Re: Does Calcite hold all records output from a node before passing them to a higher node ?
Yes, when you use a Sink there is an assumption that there is a Node running that is consuming from the deque. Currently the Interpreter only runs one Node at a time, which means that the full output of that Node sits in a deque for a while.
Clearly the Interpreter has much room for improvement.
> On May 29, 2018, at 3:22 PM, Muhammad Gelbana <m.gelbana@xxxxxxxxx> wrote:
> I found out what was consuming the memory and delaying the results at the
> same time. I was pushing all obtained rows from the datasource into a sink
> creating by this method
> Pushing rows into the sink halts further nodes execution until all rows are
> totally loaded.

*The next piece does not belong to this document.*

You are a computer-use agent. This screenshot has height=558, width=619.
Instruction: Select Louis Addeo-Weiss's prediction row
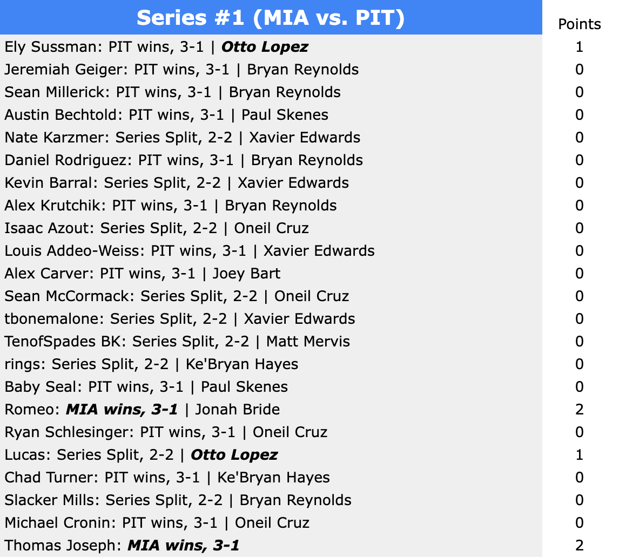[x=190, y=251]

I thought since the sink is backed by an "ArrayDeque" that
> the rows would be consumed while being pushed to the sink.
> The other approach I applied was to use the "enumerable" method instead.
> This way, returned rows from my nodes are available for successive nodes
> without delay.
> Thank you all and thank you Julian for the Arrow adapter code.
> On Tue, May 29, 2018 at 5:50 PM, Julian Hyde <jhyde@xxxxxxxxxx> wrote:
>> I believe that scan, filter, project do not buffer; aggregate, join and
>> sort do buffer; join perhaps buffers a little more than it should.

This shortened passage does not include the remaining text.